Pipi Katreena berubah memerah, bukannya menanggapi keinginan Yasa, ia malah bertanya seolah menaruh kecurigaan disana. Pasalnya nama kedai yang jadi tempat bekerja Yasa sangat familiar diotaknya. "Tau darimana lo disini ada tempat kosong buat kerja?"
Yasa meneguk ludah, menarik nafas dalam-dalam sebelum menjawab pertanyaan Katreena dengan penuh penyesalan. "Ini kafe keluarganya Amita Reen."
Darah didalam nadi Katreena mendidih seketika, nama itu lagi, sungguh Katreena sampai muak saat kepalanya kembali dibayangi oleh nama Amita karena peristiwa setahun yang lalu.
Peristiwa dimana ia patah, sepatah-patahnya sampai hatinya ikut membeku.
Katreena memejamkan mata sejenak, beberapa saat setelah itu, netranya berubah menyalang menyeramkan.
"Keluar dari tempat itu sekarang, kalau gue denger lo kerja disini lagi, habis lo ditangan gue!"
Satu minggu terlampaui pasca peristiwa Katreena memarahi Yasa karena pekerjaan lelaki itu, kini ia kembali dibuat lelah atas bebalnya Yasa yang kembali bekerja diam-diam tanpa mendengar apa yang ia perintahkan.

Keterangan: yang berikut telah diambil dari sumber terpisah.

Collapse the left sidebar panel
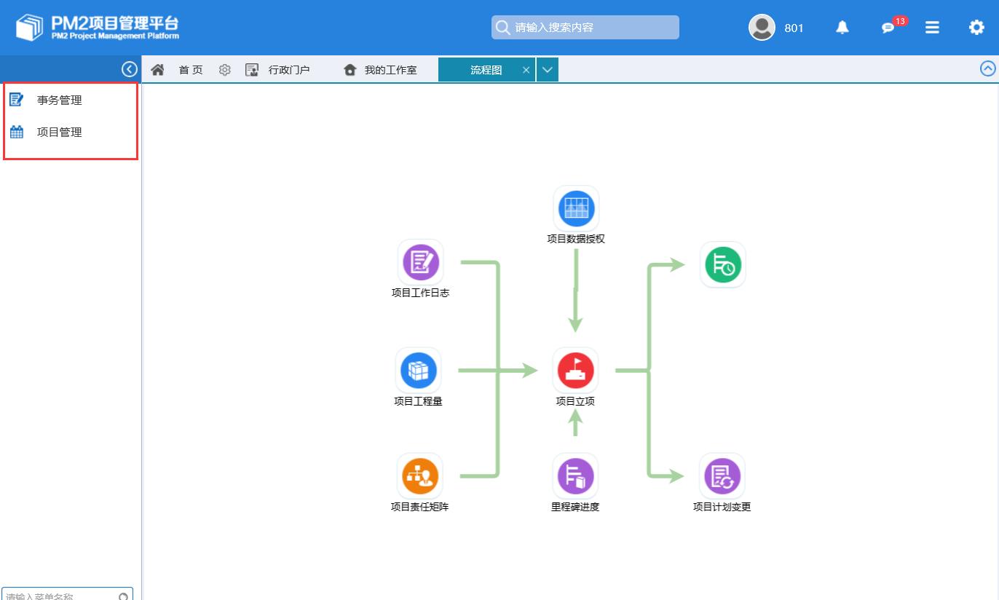 click(130, 69)
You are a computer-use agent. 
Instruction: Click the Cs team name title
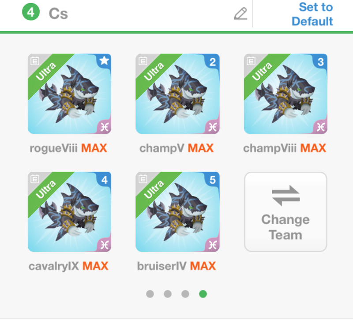click(58, 14)
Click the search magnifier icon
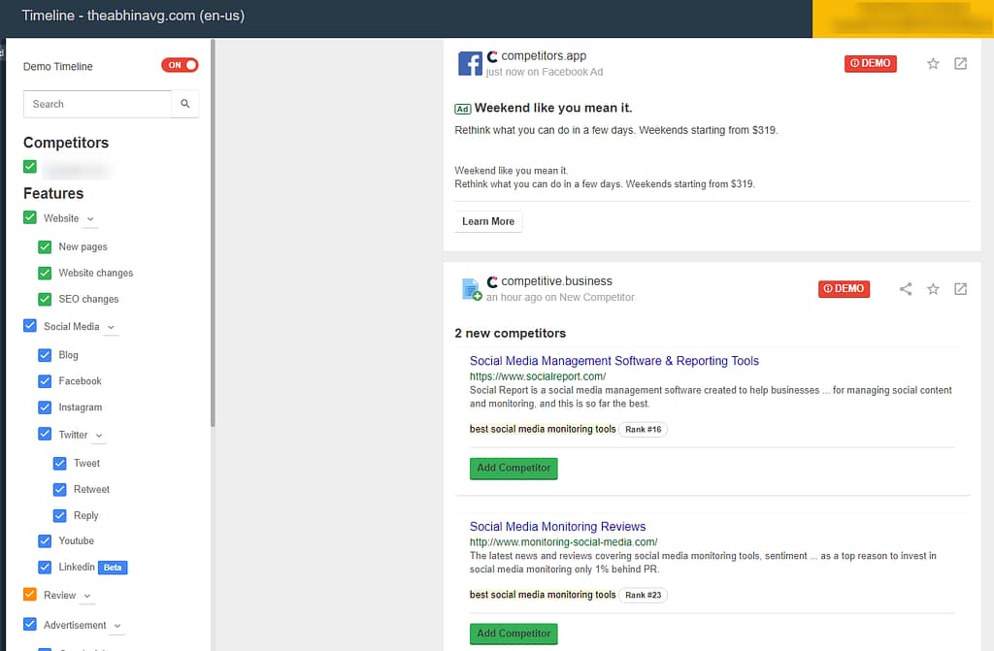This screenshot has height=651, width=994. (184, 104)
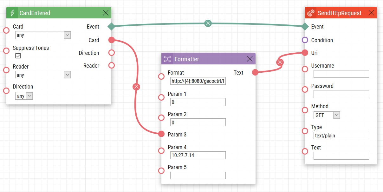This screenshot has width=383, height=192.
Task: Click the lightning icon on CardEntered block
Action: (12, 13)
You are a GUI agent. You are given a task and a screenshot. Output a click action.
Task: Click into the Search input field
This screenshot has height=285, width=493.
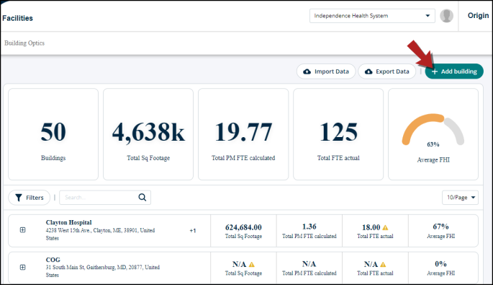click(99, 198)
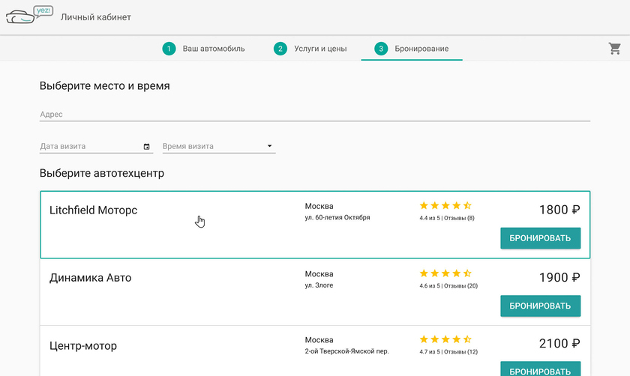Click star rating of Центр-мотор

pos(445,339)
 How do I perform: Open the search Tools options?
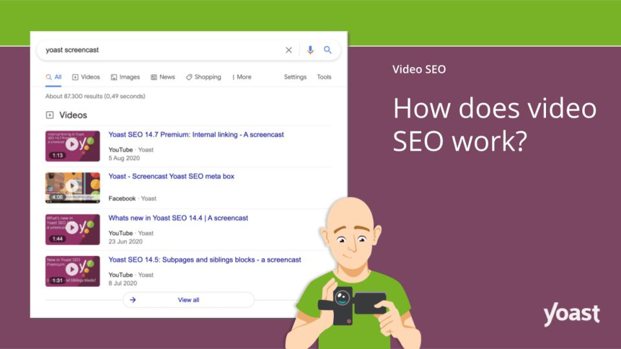[324, 77]
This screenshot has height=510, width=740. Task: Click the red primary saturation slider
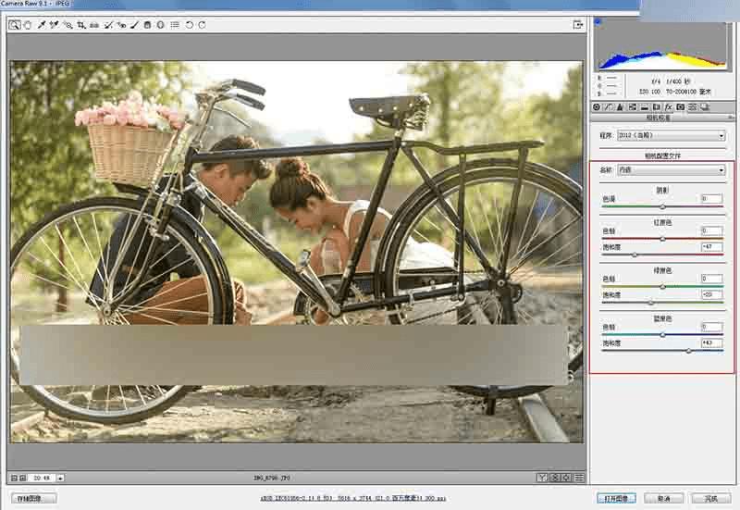pos(634,255)
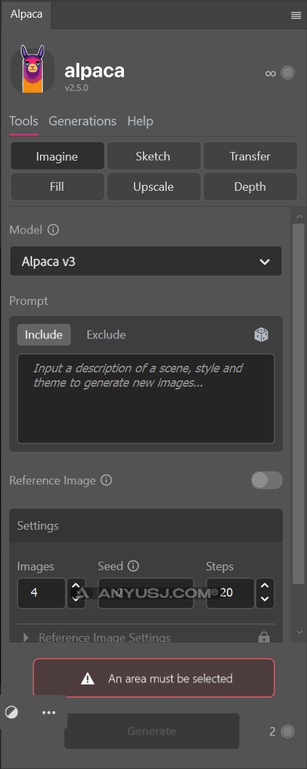
Task: Click the alpaca logo icon
Action: coord(32,69)
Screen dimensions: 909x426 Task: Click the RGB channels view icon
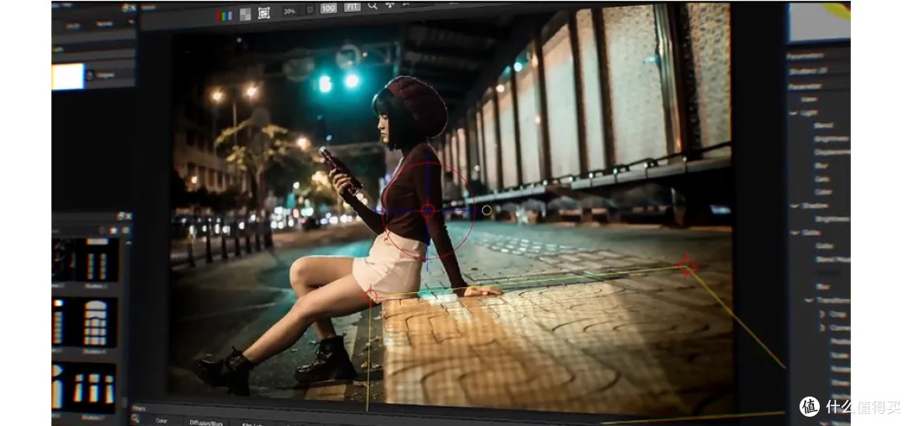coord(224,14)
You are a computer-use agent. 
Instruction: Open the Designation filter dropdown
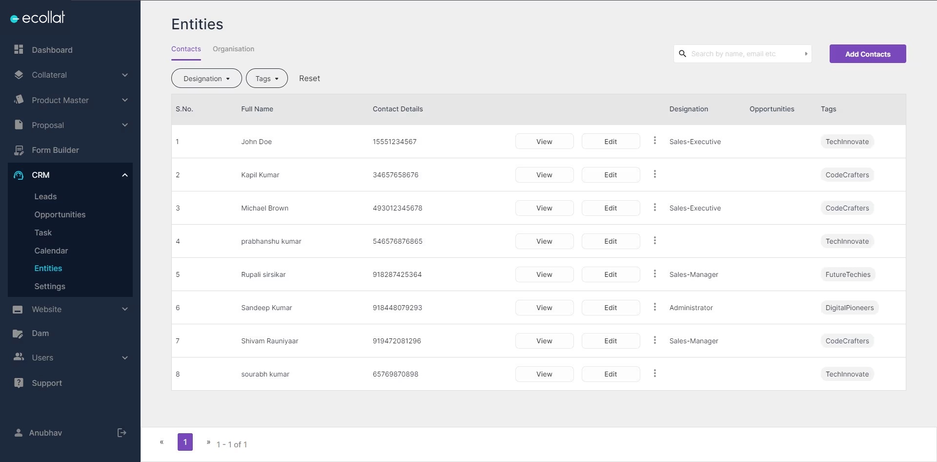point(206,78)
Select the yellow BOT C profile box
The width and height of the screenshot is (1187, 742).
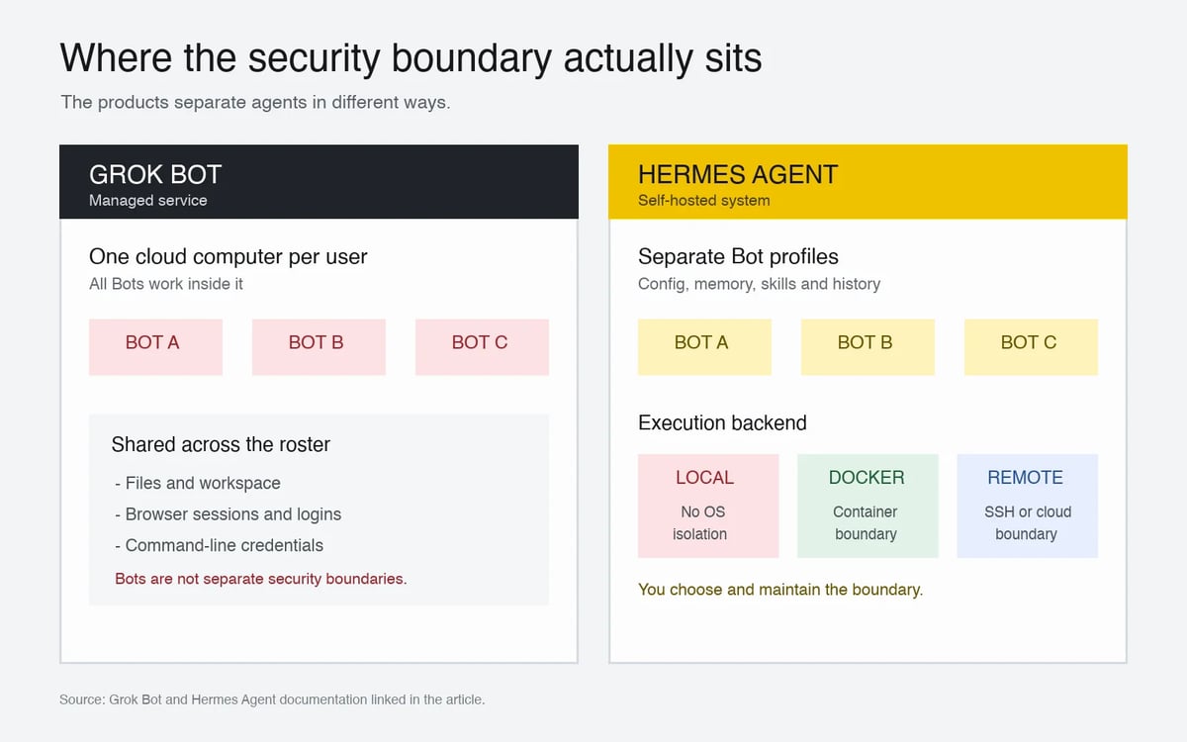click(x=1031, y=346)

Katreena memilih mendiamkan Yasa lebih dulu karena setumpuk tugas yang tak henti-henti menderanya, menyebabkan kepalanya pusing dengan pikiran yang mulai bercabang memikirkan hal-hal yang belum pasti akan terjadi.
Jauh didalam lubuk hatinya, Katreena menyimpan banyak rasa sedih, rasa sedih akan perasaannya yang tak kunjung berbalas. Menekan dan bersikap sesuka hati kepada Yasa adalah salah satu cara agar hatinya dapat sedikit puas oleh rasa sakit yang sering mendera.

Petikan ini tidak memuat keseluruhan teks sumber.